START Page text

Recurrent Neural Network (RNN) and LSTM

This tutorial is an introduction of RNN and LSTM which have wide applications to time-series data analysis.

Recurrent Neural Network (RNN)

RNN is a neural network which consists of a recurrent structure as shown below.

This recurrent structure enables a network to hold time series information and is known to work well in time-series data analysis like speech recognition.

The input of the RNN is time-series data \{x_1,\ldots,x_T\} and the output ( y_{T+1} ) is the prediction of the next observation value ( x_{T+1} ).

Propagation is done as follows

\begin{split}\begin{align*} z_t &= f^{\rm{(hidden})}(W_{xh}x_t + \color{red}{W_{hh}z_{t-1}} + b_{xh} + b_{hh})\\ y_{t+1} &= f^{(\rm{out})}(W_{hy}z_t + b_{hy}) \end{align*}\end{split}

Unlike the feed-forward neural network, RNN has \color{red}{W_{hh}z_{t-1}} which has time-series information.

END Page text
START Given data

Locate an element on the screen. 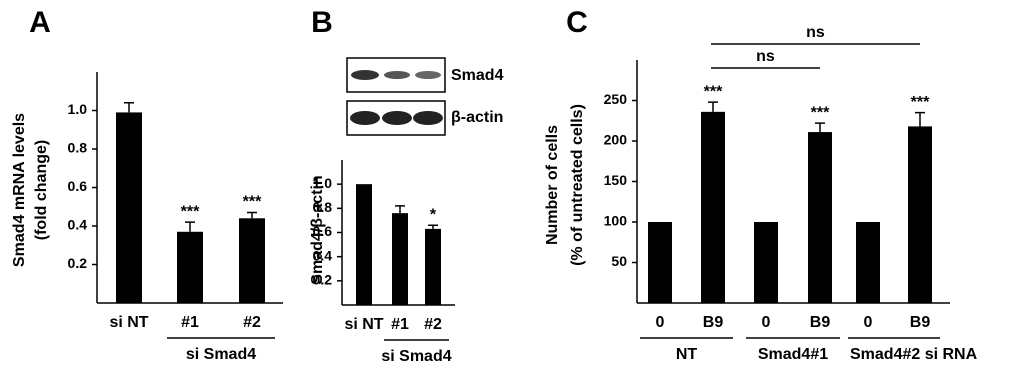 This screenshot has width=1024, height=372. blot-label: Smad4 is located at coordinates (478, 76).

END Given data

**Questions on the material**
(1) Can you copy the RNN tutorial verbatim, everything from "The input of" down to "has time-series information."?
(2) In the RNN tutorial, what does the recurrent structure enable a network to do?

**Answer section**
(1)
The input of the RNN is time-series data \{x_1,\ldots,x_T\} and the output ( y_{T+1} ) is the prediction of the next observation value ( x_{T+1} ).

Propagation is done as follows

\begin{split}\begin{align*} z_t &= f^{\rm{(hidden})}(W_{xh}x_t + \color{red}{W_{hh}z_{t-1}} + b_{xh} + b_{hh})\\ y_{t+1} &= f^{(\rm{out})}(W_{hy}z_t + b_{hy}) \end{align*}\end{split}

Unlike the feed-forward neural network, RNN has \color{red}{W_{hh}z_{t-1}} which has time-series information.

(2) It enables a network to hold time series information.